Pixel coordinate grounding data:
--- --- ---
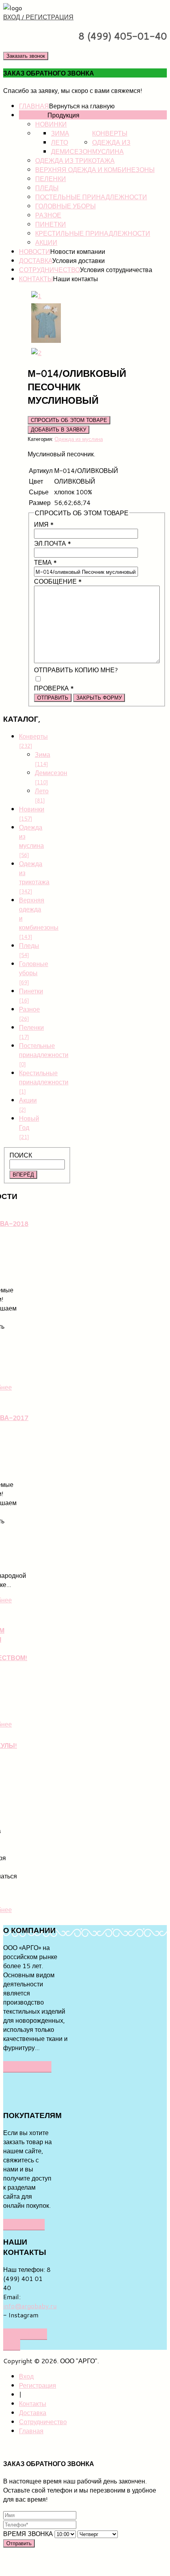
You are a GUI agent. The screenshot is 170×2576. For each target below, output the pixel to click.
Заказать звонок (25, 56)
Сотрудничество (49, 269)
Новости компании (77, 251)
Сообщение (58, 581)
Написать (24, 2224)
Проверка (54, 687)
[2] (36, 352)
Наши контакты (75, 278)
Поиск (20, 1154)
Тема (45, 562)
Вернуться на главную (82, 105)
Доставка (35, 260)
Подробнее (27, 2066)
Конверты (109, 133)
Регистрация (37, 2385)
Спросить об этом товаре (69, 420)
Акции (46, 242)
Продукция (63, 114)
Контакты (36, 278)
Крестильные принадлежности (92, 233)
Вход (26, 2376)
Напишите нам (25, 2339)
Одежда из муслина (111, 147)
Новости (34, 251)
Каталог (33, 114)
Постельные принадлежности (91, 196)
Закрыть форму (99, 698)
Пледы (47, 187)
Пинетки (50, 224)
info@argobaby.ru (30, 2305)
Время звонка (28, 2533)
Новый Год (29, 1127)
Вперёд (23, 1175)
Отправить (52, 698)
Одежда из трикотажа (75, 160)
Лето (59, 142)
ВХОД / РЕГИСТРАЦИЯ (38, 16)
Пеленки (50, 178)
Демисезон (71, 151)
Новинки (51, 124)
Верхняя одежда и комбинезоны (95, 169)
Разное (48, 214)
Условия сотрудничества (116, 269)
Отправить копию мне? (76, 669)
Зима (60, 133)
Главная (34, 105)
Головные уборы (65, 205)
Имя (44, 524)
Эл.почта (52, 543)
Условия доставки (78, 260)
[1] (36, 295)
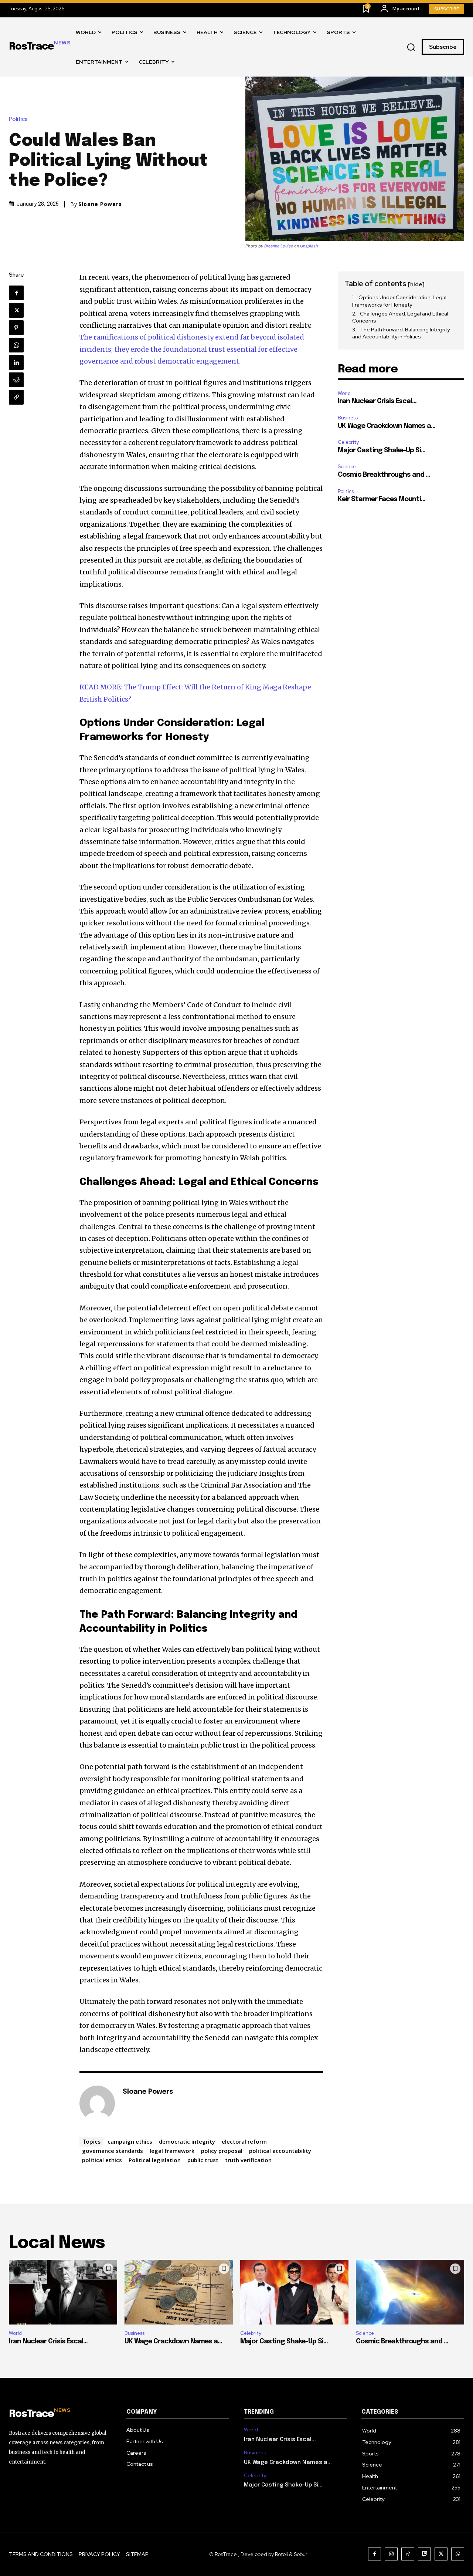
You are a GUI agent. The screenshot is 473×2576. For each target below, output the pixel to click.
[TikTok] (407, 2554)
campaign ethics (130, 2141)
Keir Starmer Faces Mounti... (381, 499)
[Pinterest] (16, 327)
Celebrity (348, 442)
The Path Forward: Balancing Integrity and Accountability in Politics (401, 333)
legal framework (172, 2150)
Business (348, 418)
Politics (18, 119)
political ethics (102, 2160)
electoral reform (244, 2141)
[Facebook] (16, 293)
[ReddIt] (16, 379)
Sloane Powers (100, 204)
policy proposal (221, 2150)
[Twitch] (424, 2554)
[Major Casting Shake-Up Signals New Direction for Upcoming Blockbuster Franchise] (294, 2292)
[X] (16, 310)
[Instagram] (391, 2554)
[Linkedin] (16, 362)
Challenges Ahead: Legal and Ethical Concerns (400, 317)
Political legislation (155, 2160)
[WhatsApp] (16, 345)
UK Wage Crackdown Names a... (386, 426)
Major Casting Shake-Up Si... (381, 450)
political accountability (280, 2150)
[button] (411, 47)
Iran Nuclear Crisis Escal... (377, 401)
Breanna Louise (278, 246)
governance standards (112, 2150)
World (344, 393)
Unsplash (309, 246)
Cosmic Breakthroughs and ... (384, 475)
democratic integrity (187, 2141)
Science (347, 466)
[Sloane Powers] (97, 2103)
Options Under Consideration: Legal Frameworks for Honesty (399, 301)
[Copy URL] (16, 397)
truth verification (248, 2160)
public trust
--- --- ---
*YOUR INSTRUCTIONS*: Beginning with the line that contains "Iran Nuclear Crisis Escal... (377, 401)", repeat every line through the end of the records and nothing more.

*EXERCISE RESULT*:
Iran Nuclear Crisis Escal... (377, 401)
Breanna Louise (278, 246)
governance standards (112, 2150)
World (344, 393)
Unsplash (309, 246)
Cosmic Breakthroughs and ... (384, 475)
democratic integrity (187, 2141)
Science (347, 466)
[Sloane Powers] (97, 2103)
Options Under Consideration: Legal Frameworks for Honesty (399, 301)
[Copy URL] (16, 397)
truth verification (248, 2160)
public trust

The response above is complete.